About the Purdue Rising Scholars Program

The Rising Scholar program was created using an NSF S-STEM grant. This program offers a high touch pathway through the university for low socioeconomic status (low-SES) students who originally desired an engineering degree but were denied admission into engineering. Students in good standing with the program can receive up to a $9,000 per year scholarship. The research taking place within the program is trying to establish that a strong adult support network is a better predictor of success for these low-SES students than test scores or high school metrics.

The pathway through the university was designed to allow frequent interaction with professors, university staff, and graduate students who can be added to the student’s network of mentors. The first activity for each cohort together is the MEP Academic Boot Camp. This program simulates first semester classes for the students. There are also team building activities and a five-week project, which helps the students find friends and study partners for the balance of their academic careers at Purdue.

Once a year, there is a one-credit seminar which brings the Rising Scholar students together and discusses issues from their previous summer activity and prepares them for the coming year. Each fall and spring, the Rising Scholars take a survey which asks them to provide their current social support networks and find out about how they use these people to approach problems in their life and how satisfied are they in their career plans.
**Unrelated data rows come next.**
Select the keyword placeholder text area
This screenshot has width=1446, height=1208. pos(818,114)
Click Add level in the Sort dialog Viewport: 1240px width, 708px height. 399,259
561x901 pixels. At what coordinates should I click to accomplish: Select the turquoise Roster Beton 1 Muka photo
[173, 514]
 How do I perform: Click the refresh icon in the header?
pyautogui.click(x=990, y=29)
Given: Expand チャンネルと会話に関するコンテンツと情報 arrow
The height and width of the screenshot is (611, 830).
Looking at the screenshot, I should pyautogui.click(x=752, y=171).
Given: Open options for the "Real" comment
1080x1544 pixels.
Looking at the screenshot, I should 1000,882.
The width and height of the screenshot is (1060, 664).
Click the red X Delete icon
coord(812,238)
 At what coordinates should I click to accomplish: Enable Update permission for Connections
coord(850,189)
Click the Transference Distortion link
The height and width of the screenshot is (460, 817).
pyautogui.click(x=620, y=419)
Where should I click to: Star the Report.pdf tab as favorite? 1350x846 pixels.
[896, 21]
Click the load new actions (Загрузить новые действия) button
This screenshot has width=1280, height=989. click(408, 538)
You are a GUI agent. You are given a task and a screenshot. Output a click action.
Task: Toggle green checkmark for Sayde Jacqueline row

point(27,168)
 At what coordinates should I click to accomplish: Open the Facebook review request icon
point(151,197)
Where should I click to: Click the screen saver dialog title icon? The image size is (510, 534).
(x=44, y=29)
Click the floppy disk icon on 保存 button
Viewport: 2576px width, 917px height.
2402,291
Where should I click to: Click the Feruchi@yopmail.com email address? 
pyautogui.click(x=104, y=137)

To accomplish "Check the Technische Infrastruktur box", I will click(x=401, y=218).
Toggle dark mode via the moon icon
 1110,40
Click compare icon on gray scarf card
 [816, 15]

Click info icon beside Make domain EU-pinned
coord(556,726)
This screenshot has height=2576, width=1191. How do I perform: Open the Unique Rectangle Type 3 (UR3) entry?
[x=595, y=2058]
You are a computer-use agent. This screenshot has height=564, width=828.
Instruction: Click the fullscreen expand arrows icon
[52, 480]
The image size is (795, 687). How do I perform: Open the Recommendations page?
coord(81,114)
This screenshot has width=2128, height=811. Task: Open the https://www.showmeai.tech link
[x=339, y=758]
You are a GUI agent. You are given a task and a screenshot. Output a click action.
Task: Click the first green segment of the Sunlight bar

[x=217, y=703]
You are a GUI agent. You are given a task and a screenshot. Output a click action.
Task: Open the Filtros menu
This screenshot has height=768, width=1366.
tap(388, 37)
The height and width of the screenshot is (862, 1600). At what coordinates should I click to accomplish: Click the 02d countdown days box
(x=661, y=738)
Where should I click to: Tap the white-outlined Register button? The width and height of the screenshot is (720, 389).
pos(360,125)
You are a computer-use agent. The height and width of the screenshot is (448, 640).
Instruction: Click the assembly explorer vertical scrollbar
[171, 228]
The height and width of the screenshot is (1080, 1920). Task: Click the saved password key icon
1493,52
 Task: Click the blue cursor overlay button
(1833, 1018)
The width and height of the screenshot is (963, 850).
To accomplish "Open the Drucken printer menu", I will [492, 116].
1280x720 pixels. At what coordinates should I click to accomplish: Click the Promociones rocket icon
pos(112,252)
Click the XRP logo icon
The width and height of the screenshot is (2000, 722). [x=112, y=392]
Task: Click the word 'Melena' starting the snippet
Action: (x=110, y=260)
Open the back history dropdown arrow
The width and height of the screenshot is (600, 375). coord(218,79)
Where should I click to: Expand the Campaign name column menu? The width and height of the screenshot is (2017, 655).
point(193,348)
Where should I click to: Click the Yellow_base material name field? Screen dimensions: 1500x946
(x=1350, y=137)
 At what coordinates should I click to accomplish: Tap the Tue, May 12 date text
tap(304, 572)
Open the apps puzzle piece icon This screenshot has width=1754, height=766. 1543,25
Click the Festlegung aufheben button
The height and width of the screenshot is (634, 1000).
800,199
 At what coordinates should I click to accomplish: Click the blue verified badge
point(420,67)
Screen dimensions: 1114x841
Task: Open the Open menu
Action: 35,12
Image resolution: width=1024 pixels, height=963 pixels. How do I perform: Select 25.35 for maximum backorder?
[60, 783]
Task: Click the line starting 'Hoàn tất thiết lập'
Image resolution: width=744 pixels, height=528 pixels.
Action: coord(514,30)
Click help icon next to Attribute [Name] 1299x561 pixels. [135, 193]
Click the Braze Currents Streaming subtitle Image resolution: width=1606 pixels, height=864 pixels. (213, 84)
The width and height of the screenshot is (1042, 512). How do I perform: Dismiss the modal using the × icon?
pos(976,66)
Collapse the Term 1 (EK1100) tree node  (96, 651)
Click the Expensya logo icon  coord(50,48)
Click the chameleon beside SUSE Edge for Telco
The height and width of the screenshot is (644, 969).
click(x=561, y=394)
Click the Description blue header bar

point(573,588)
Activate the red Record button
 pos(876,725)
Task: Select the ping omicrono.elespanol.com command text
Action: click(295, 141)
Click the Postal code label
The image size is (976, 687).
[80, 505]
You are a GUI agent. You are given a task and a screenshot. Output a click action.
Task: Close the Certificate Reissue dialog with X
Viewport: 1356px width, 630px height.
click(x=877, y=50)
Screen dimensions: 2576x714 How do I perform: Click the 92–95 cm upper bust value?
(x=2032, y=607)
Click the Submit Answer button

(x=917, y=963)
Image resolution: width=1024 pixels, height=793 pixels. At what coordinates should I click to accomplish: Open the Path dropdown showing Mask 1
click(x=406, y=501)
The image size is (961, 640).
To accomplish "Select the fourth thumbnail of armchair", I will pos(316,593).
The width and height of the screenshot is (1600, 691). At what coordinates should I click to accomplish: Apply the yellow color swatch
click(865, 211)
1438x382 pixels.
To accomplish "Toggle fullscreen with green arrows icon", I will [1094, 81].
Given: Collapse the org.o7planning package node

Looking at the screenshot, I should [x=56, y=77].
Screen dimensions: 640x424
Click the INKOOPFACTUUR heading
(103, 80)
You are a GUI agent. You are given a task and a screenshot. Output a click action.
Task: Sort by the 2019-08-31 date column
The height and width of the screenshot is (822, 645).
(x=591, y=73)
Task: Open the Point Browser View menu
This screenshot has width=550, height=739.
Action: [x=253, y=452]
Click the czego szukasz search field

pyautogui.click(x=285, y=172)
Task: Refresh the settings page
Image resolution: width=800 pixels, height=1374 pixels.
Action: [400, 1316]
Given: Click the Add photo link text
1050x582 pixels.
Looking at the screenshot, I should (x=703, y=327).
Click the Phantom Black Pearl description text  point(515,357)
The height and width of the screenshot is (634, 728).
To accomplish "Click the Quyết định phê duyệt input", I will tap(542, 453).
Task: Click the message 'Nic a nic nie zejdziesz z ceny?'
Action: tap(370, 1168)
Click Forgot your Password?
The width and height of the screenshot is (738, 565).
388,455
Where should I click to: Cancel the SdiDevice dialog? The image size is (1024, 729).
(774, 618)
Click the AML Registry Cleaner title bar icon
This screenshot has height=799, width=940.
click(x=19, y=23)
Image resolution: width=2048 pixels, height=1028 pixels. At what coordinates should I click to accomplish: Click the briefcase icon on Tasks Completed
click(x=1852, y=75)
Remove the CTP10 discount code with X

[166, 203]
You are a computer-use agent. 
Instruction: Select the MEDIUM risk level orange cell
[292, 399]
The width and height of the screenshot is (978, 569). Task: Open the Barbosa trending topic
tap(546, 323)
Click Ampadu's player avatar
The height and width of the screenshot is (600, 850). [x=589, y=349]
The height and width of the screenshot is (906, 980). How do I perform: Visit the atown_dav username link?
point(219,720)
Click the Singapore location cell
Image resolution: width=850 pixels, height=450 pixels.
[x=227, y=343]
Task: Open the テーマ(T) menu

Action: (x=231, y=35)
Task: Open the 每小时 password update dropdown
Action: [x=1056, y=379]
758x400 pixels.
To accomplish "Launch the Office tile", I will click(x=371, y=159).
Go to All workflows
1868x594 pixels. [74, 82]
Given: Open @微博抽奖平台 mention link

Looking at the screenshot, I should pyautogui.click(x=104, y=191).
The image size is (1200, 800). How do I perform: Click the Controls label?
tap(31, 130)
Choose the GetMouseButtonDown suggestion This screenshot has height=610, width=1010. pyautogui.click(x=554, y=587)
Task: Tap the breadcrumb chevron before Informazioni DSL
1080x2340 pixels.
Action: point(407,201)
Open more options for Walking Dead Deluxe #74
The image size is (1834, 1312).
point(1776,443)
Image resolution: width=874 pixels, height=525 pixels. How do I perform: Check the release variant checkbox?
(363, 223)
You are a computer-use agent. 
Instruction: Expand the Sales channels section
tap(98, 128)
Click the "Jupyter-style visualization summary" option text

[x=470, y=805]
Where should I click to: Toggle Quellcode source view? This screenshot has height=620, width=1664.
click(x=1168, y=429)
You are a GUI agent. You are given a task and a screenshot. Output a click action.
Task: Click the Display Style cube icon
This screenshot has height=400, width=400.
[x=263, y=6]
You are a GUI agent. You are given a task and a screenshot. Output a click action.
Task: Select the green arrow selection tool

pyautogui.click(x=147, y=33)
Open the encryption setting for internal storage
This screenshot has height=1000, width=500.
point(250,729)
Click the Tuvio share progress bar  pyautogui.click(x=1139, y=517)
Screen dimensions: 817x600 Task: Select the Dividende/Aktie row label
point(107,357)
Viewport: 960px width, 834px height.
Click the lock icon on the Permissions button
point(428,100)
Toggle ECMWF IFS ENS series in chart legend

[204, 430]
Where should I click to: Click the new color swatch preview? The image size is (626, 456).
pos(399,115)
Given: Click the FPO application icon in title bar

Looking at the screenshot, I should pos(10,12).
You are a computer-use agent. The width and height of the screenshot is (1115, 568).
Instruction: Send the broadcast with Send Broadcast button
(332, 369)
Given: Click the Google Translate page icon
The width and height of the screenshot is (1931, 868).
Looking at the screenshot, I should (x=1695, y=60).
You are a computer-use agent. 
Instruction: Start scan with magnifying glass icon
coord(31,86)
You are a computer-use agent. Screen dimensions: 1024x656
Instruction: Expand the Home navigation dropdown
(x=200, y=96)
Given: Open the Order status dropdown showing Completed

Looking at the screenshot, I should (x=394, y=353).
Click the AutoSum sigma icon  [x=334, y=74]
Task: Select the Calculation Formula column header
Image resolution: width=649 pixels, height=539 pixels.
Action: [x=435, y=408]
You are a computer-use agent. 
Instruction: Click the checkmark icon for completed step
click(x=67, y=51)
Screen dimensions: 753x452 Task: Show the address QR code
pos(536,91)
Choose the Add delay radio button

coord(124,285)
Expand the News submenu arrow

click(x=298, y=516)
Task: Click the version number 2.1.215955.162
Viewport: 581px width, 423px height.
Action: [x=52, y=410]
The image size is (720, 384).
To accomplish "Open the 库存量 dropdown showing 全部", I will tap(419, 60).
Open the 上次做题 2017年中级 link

The Rising Scholars perform research in a professor’s laboratory in their desired field through the LSAMP Research Program during the summer before their sophomore year. The students then perform a self-directed research project during the following summer that could be a continuation of their prior research or a new topic. The seminars provide review periods so that the students can reflect and improve their research papers for these two levels of research. Rising seniors then look for an internship within industry to provide positive work experiences as they begin to look for post-collegiate employment. Although the data collected thus far is small, it seems to indicate with statistical significance that the Rising Scholars are outperforming general admission students in GPA and retention. The researchers are hopeful that the program can be expanded into a multi-university test of the social network concepts.